If Mr. Standley’s employment is terminated as a result of his death or “disability” (as such term is defined in his employment agreement), he (or his estate, as the case may be) will be entitled to receive all accrued but unpaid salary and benefits payable under death or disability benefit plans in which he participates, a pro-rata bonus (paid at the same time it is paid to other eligible participants in the bonus plan and based on actual achievement of performance targets for the fiscal year), continued health insurance (or reimbursement for the cost of such benefits) for two years for Mr. Standley and/or his or her immediate family, as applicable, vesting of all stock options and vesting of an amount of restricted stock that would have vested had he remained employed for three years following the date of termination.

 

Pursuant to their employment agreements with the Company, if either of Messrs. Karst and Crawford is terminated by Rite Aid without “cause” or if such officer’s employment is terminated by the officer for “good reason” (as such terms are defined in the applicable employment agreement), then the officer will be entitled to receive:

 

·                              a severance amount equal to two times the sum of the annual base salary and target bonus, a pro-rata bonus for the fiscal year of termination and any accrued but unpaid salary and benefits.

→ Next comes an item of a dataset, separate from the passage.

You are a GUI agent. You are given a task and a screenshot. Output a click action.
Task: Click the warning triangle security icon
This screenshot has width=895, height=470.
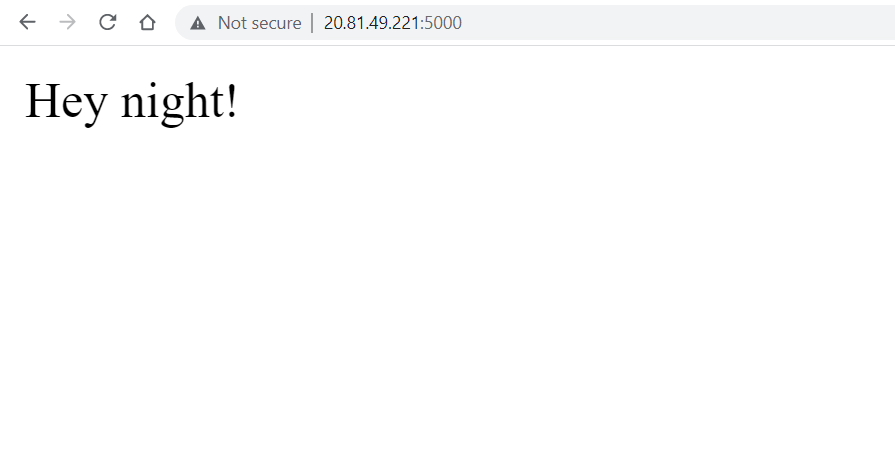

The severance amount is payable in installments over the two-year period following the termination;

 

·                              continued health benefits for two years following the termination; and

 

·                              all outstanding stock options will immediately vest and be exercisable, generally, for a period of 90 days following the termination of employment and the restrictions on the restricted common stock will immediately lapse to the extent the options would have vested and restrictions would have lapsed, in each case, had the officer remained employed by Rite Aid for two years following the termination.

 

Pursuant to their employment agreements with the Company, if Mr. Everett or Ms. Konrad is terminated by Rite Aid without “cause” or if such officer’s employment is terminated by the officer for “good reason” (as such terms are defined in the applicable employment agreement), then the officer will be entitled to receive:

 

·                              a severance amount equal to two times annual base salary as of the date of termination of employment, payable in installments over the two-year period following the termination;

 

·                              continued health benefits for two years following the termination; and

 

·                              all outstanding stock options will immediately vest and be exercisable, generally, for a period of 90 days following the termination of employment and the restrictions on the restricted common stock will immediately lapse, each to the extent the options would have vested and restrictions would have lapsed, in each case, had the officer remained employed by Rite Aid for two years following the termination.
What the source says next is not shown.